Loi El Khomri : la réforme du Code du travail ne passe pas à gauche

19/02/2016 – POLITIQUE (NOVOpress)
Le MEDEF en a rêvé, Myriam El Khomri l’a fait, c’est le sentiment d’une bonne partie de la gauche, qui se braque à l’idée d’un passage en force de la réforme du Code du travail.

Le projet de loi de Myriam El Khomri sur la réforme du Code du travail braque la gauche. Alors que le texte n’est même pas arrivé sur les pupitres des députés, les frondeurs du PS – et pas qu’eux — mettent en garde le gouvernement tant sur le fond du texte que sur la forme.

Pour la forme, Myriam El Khomri a menacé d’emblée de recourir au 49.3. « Nous voulons convaincre les parlementaires de l’ambition de ce projet de loi. Mais nous [avec le Premier ministre] prendrons nos responsabilités. » Cette phrase, prononcée par le ministre du Travail a mis le feu aux poudres. Elle porte bien la patte de la méthode Valls, habitué à mettre une pression maximale en début de négociation et à ne pas lâcher par la suite, comme l’a montré l’adoption sans vote de la loi Macron, une grosse arête qui est restée coincée dans la gorge des députés socialistes.
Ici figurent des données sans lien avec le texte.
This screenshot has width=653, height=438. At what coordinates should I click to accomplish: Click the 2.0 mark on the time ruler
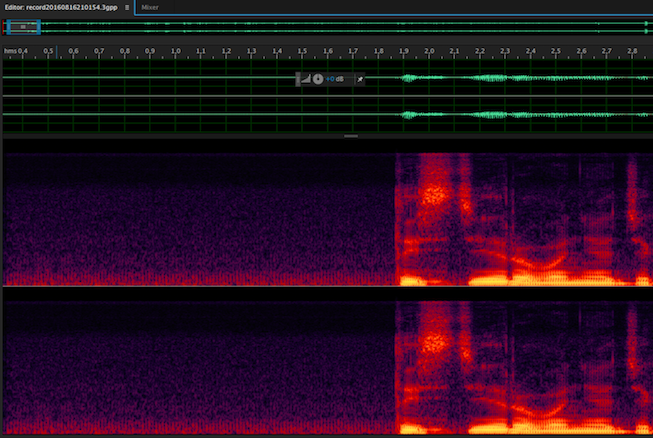coord(429,51)
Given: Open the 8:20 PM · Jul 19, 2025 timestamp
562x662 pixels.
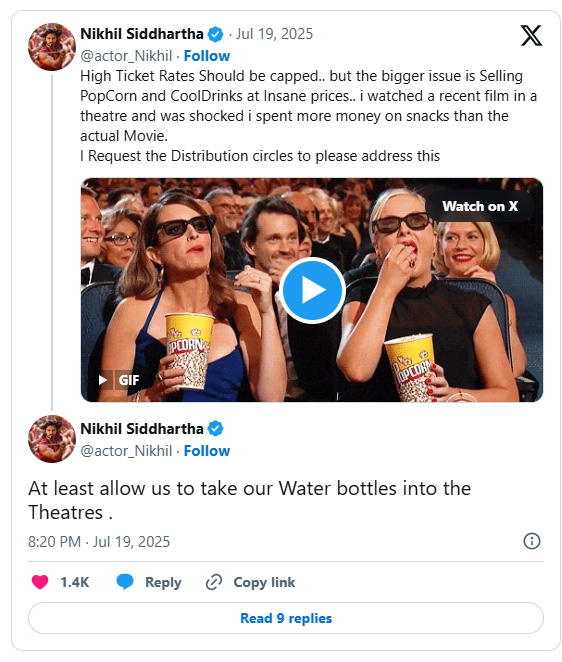Looking at the screenshot, I should (x=99, y=542).
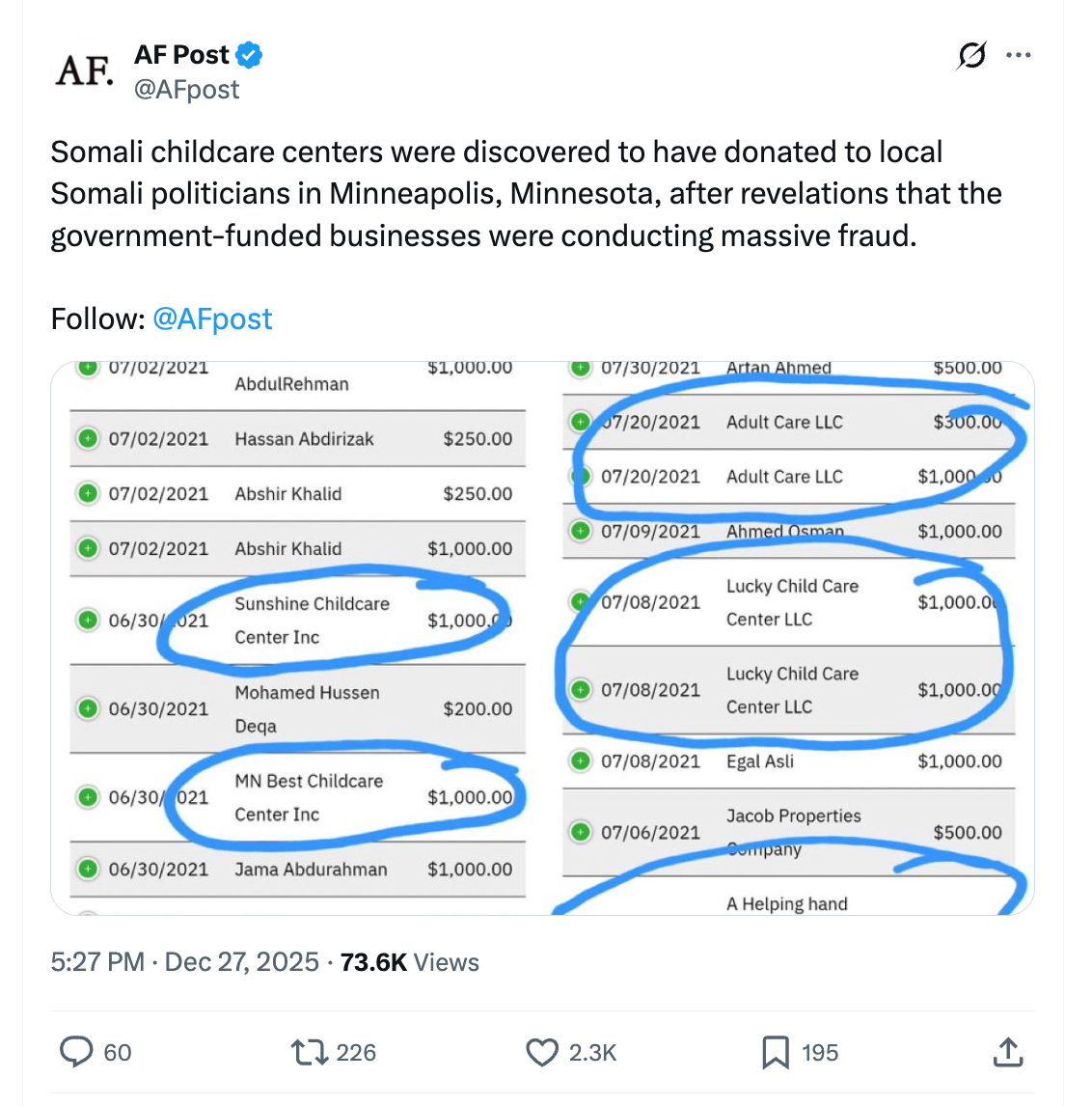The height and width of the screenshot is (1106, 1092).
Task: Open the donation records image
Action: pos(542,638)
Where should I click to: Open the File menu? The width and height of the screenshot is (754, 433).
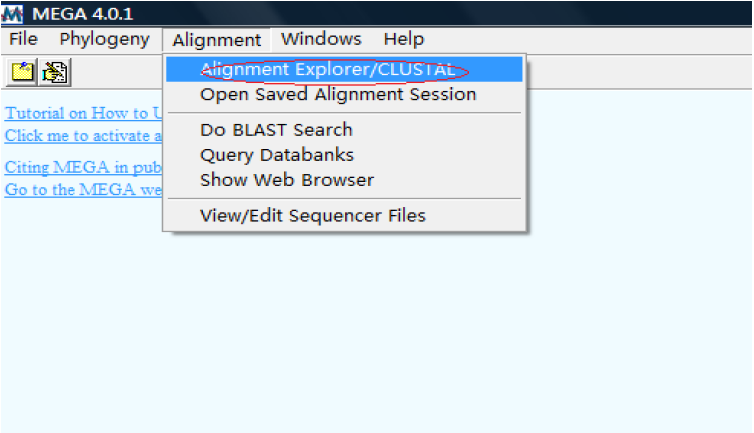pyautogui.click(x=23, y=39)
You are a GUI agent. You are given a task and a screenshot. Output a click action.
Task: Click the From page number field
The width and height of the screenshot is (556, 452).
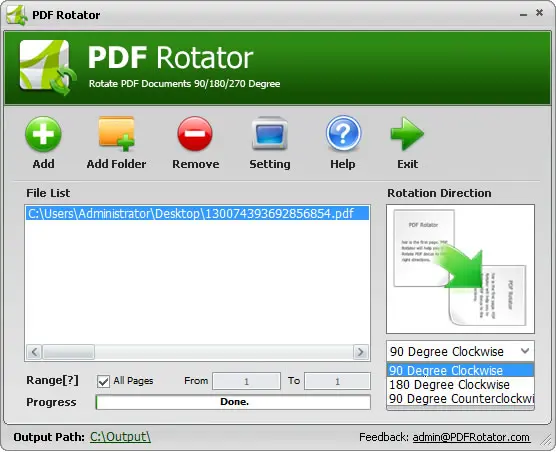(246, 381)
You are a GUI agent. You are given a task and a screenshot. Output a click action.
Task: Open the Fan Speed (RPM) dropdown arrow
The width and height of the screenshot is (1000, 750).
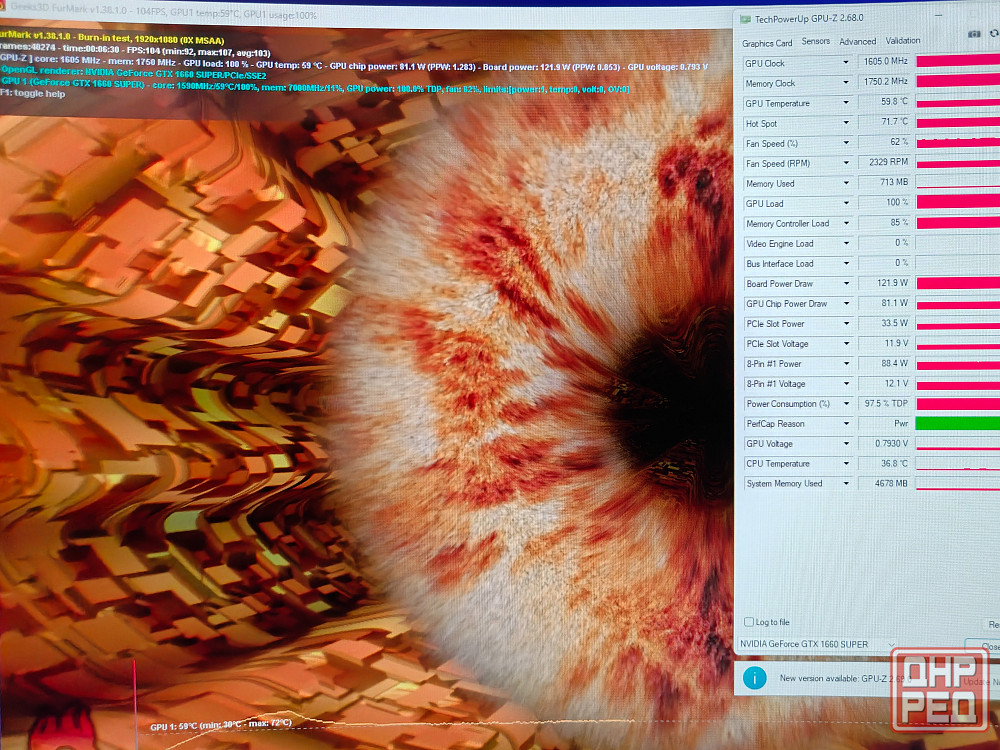(846, 163)
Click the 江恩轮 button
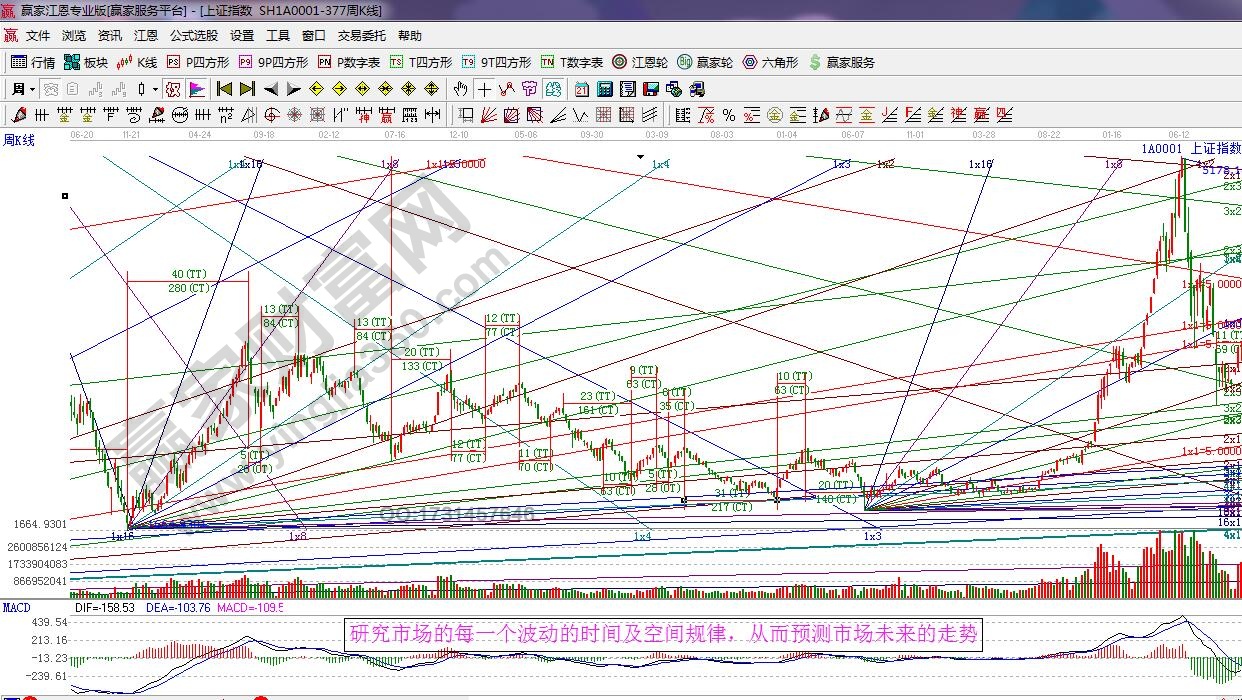This screenshot has width=1242, height=700. (641, 62)
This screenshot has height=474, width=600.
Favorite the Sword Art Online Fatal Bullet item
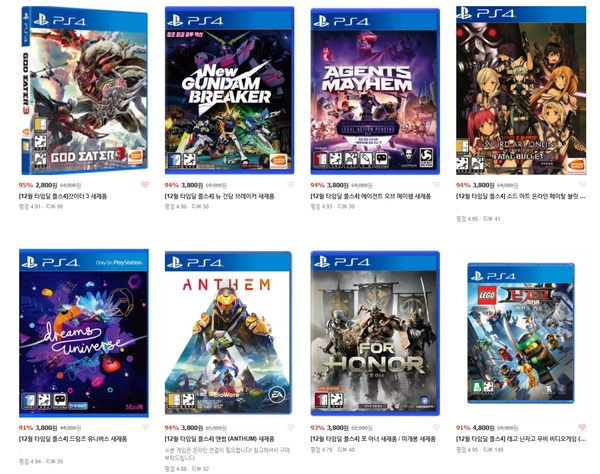click(x=582, y=185)
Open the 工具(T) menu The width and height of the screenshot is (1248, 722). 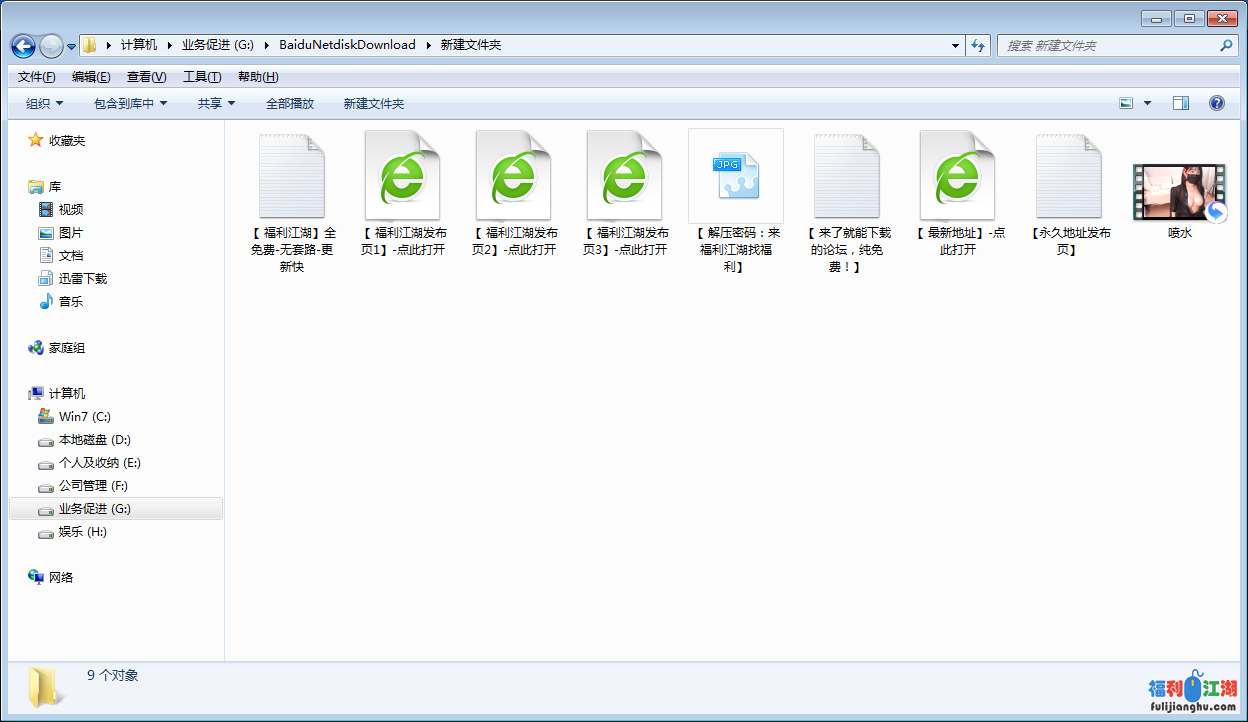coord(202,77)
Cette polémique-là devrait s’éteindre rapidement, le « président » Hollande ayant depuis exclu le recours au 49.3. « Il y aura un débat parlementaire approfondi et une majorité. On ne pourra jamais reprocher à François Hollande de ne pas être un homme de dialogue. » On ne pourra surtout pas lui reprocher de voir son gouvernement « de combat » (sic.) contraint à la démission à moins d’un an des présidentielles. En effet, les parlementaires peuvent s’opposer au 49.3 en déposant une motion de censure. Un acte de défiance fort puisque son adoption conduirait à renverser le gouvernement.

Sur le fond, cela risque d’être plus compliqué.
« Nous résisterons », prévient d’emblée Christian Paul, député de la Nièvre et chef de file des « frondeurs » du PS. Pour lui, la loi El Khomri est « un contresens économique et historique majeur. Ça n’est pas une vocation de la gauche de réduire la protection des salariés ! » Dans le collimateur de l’aile gauche du PS : Le fort plafonnement des indemnités versées par l’employeur lorsque celui-ci est condamné pour licenciement abusif aux prud’hommes. « Demain, vous pourrez licencier abusivement ! », s’offusque Laurent Baumel, député « frondeur » d’Indre-et-Loire.
Ils y voient aussi, avec la prééminence de l’accord d’entreprise sur l’accord de branche « un enterrement pur et simple des 35 h ».

De fait, on imagine d’ici la levée de boucliers au PS si les mêmes mesures avaient été proposées par un gouvernement LR… le quotidien Les Échos y voit d’ailleurs « un texte qu’aurait pu — et dû — rédiger la droite ». Ce qui est certain, c’est que les employeurs vont gagner en flexibilité et pourront réduire le coût du travail.